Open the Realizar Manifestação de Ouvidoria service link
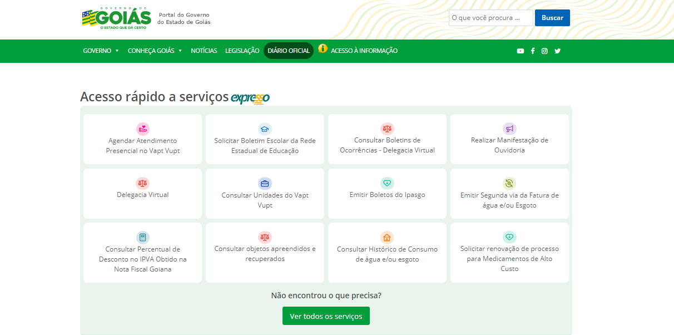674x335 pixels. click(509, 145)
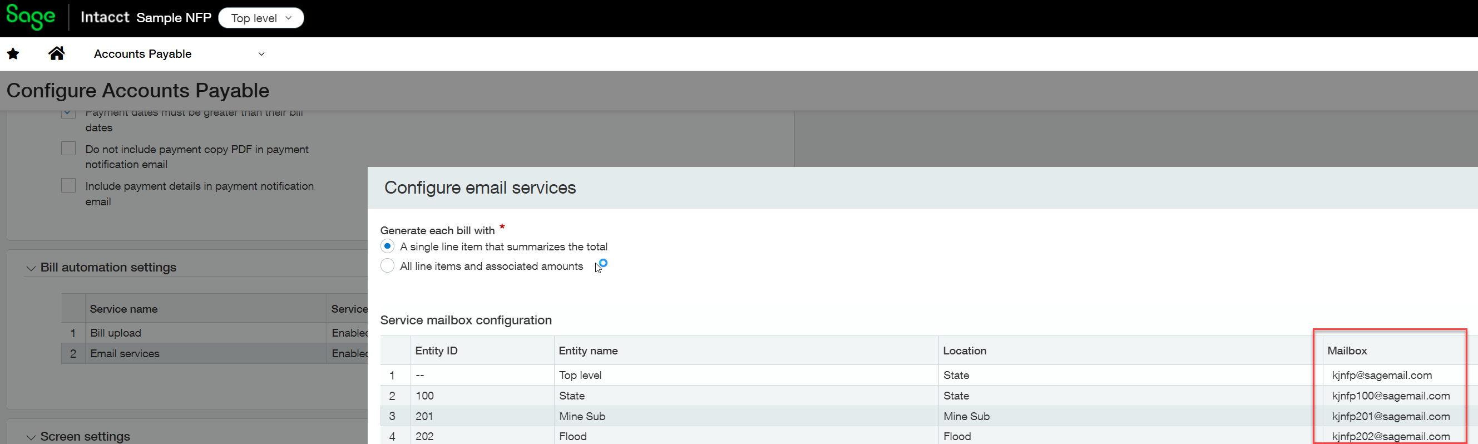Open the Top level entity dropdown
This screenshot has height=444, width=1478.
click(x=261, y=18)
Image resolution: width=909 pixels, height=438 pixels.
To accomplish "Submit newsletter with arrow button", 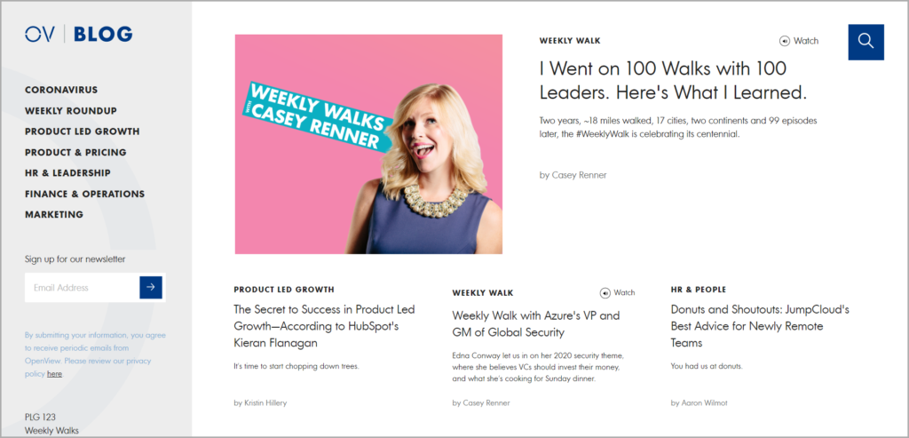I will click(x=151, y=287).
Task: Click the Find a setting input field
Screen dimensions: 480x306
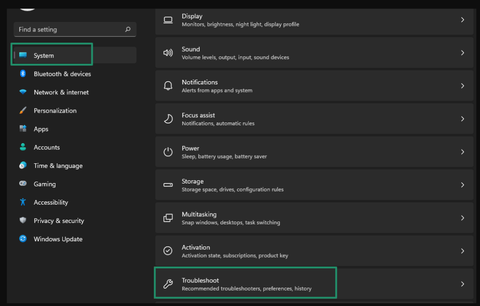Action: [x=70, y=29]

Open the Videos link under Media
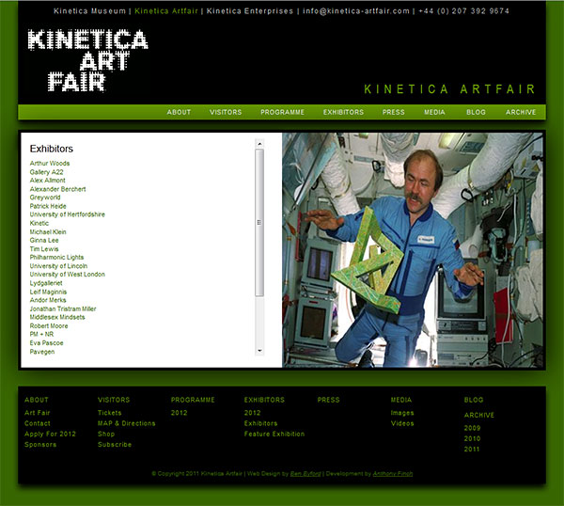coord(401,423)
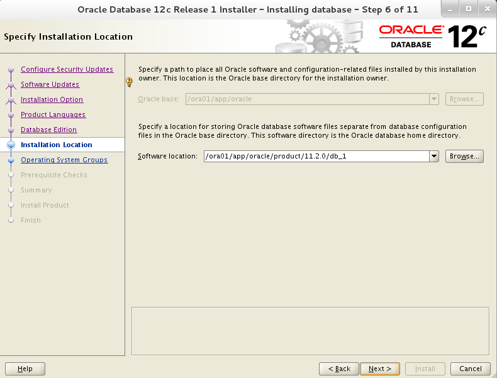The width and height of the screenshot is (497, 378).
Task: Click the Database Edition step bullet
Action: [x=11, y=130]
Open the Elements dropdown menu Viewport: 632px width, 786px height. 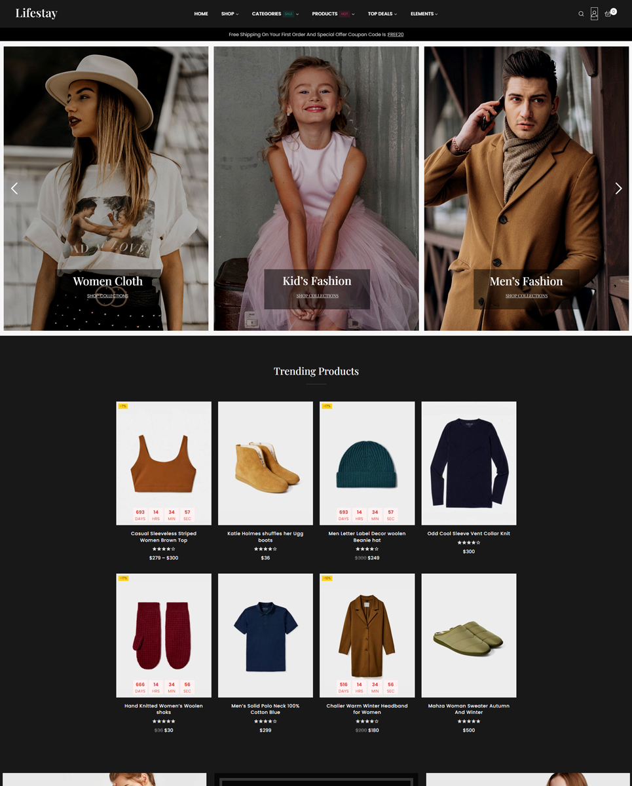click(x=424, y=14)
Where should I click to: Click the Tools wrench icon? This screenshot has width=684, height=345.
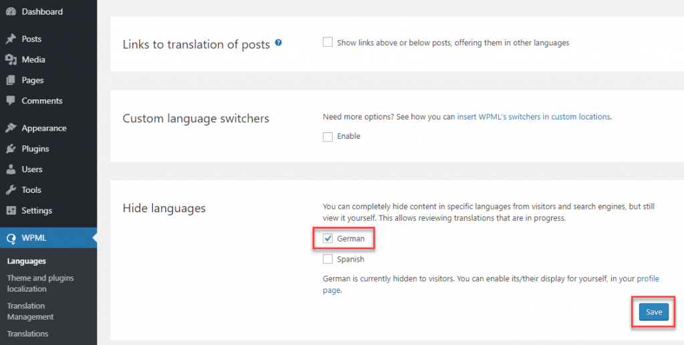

=======

■ WHAT IS REQUIRED
The answer must be an exact copy of the lines above, from the start of the records through the line with "Image resolution: width=909", and of nothing else; no pictures belong in it.

■ ANSWER SECTION
Open the Realizar Manifestação de Ouvidoria service link
674x335 pixels. click(509, 145)
Open the Top level entity dropdown
This screenshot has height=444, width=1478.
click(x=261, y=18)
Image resolution: width=909 pixels, height=438 pixels.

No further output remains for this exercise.